August 25, 1907
A STRANGE SUITCASE.

MORE MYSTERY IN MRS.
MORRISEY'S LOST MEMORY.

Woman's Mind Is Getting Stronger
and She Is Able to Identify Re-
latives From Photographs
Possessed by Uncle.

Mrs. Robert Morrissey, of Boston, Mass., the young woman who landed here about two weeks ago with two small children and entirely forgot her past life, is now at the home of her uncle S. H. Pierce, 3711 East Sixteenth street. When Mrs. Morrisey was turned over to the police and later quartered at the Helping Hand institute, she did not know how she got to Kansas City. When her uncle, Mr. Pierce, appeared she did not know him, but lately her mind has cleared considerably and she, little by little, is remembering.

She has received a letter from her husband whom she placed in a hospital at Lynn, Mass., some weeks ago. He was greatly surprised to learn of her predicament in Kansas City, as he believed her at their home in Boston. He was expecting her back to the hospital to nurse him as the institution was short of nurses and had asked her to come. She had left there to go home, store her household goods, see to the care of her children and return. That is the last thing she remembers up to a day last week when her uncle here caused her to speak the name of her brother, Gerald.

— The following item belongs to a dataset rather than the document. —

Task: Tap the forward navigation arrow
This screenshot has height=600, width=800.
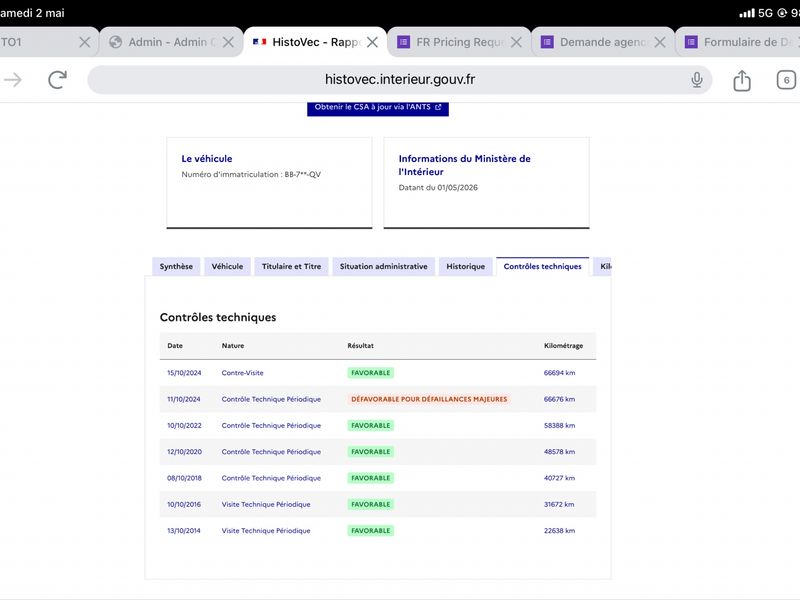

Mrs. Morrisey's trunk, which had been left by her at Cleveland, O., has been received here, Mr. Pierce having sent the check on there for it. When opened it was packed entirely with bed clothing, blankets, quilts, sheets, pillow slips, etc. Not a stitch of the clothing Mrs. Morrisey expected was in the trunk. She thinks that she made the mistake by taking a trunk she had intended to store when she left home in her absent state of mind.

Another thing which she cannot explain is the presence of some of the children's clothing and a few of her own in a mouse colored suitcase. She says she never possessed a suitcase of that description. That is one of the many mysteries which will have to be cleared up later..

Mr. Pierce has received a letter from Mrs. Morrisey's father, S. W. Leavitt of Mansfield, Mass. He was also surprised to know that his daughter was here. He told Mr. Pierce that he would leave for Kansas City in a short time to take her home. He cannot account for his daughter's queer freak of packing up and leaving home with her two small children -- one of them only a few months old -- unless it be that the illness of Mr. Morrisey had caused her to suffer a season of double consciousness from worry.

"She has greatly improved," said Mr. Pierce yesterday. "When I first saw her two weeks ago she did not know me and could recognize none of the family pictures I showed her. Now she can pick out her relatives from any pictures I show her. All of her past life has come back to her with the exception of the period embraced in the time she left home and landing here. She knows nothing of how she left, why she left, what route she took here or what occurred during her trip. The more we think of it, we are sure that the telegram about her being in Terre Haute, Ind., is a fake, for we cannot trace her anywheres near there. If that be true, the statement accredited to her there is also a fake."

Mrs. Pierce, who has been away from the city, is at home now, and the distressed niece and her children are receiving the best of attention. Mr. Leavitt, Mrs. Morrisey's father, in his letter to Mr. Pierce, states that his daughter had suffered from short spells of lapse of memory, but that none had been as serious as the recent one.